(Saved data entries)
-=-=-=-=-
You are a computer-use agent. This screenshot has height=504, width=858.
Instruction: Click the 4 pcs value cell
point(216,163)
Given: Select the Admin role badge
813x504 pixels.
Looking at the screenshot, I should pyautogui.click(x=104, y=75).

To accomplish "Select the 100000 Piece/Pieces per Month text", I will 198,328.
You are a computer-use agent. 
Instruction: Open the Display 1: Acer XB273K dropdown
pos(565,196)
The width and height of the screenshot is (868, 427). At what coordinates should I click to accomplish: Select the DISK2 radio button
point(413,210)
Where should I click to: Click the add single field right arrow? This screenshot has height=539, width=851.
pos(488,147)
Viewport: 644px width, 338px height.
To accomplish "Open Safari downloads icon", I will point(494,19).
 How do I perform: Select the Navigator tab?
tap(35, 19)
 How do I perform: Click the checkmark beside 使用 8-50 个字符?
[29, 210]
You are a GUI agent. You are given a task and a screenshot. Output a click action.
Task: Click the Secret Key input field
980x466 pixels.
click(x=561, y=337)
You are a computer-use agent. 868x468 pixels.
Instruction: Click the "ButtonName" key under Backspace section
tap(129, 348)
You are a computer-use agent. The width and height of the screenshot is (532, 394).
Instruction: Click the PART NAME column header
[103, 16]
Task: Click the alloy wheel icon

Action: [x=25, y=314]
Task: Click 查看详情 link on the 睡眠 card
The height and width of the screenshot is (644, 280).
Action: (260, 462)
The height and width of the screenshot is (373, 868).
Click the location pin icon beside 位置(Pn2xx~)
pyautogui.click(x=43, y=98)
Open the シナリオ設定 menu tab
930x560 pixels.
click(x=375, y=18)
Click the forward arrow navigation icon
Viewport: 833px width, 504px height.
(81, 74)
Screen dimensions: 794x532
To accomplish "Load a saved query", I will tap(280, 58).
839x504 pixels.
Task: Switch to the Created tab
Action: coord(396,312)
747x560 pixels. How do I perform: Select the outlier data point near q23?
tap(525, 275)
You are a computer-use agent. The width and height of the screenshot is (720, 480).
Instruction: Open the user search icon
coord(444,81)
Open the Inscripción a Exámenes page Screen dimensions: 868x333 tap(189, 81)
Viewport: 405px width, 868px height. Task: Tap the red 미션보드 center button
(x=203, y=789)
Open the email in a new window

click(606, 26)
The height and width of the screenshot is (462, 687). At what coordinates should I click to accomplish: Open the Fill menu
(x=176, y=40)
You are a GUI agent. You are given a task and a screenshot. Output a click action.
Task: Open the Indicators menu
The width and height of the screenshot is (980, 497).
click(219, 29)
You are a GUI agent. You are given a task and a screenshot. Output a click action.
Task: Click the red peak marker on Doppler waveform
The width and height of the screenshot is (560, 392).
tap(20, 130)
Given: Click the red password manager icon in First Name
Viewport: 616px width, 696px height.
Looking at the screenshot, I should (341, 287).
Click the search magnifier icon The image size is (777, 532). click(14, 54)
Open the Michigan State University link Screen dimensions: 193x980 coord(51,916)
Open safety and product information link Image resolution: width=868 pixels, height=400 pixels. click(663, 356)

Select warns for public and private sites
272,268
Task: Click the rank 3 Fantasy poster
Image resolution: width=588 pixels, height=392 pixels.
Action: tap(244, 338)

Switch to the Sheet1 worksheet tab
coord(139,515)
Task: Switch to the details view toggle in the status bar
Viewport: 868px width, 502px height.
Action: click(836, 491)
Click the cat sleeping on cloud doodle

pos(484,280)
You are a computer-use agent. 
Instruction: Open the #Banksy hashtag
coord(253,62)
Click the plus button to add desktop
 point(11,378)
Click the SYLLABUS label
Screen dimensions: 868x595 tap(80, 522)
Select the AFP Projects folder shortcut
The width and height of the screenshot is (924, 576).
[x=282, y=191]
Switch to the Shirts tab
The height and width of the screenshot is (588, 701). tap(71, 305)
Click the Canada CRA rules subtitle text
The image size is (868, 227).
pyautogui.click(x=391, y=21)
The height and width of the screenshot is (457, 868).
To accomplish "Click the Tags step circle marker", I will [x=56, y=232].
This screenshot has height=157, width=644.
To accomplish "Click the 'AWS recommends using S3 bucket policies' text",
-=-=-=-=-
§ What to produce
Give the count of lines in the data above holding the word "marker", and nothing beyond it.

§ Answer to the problem
2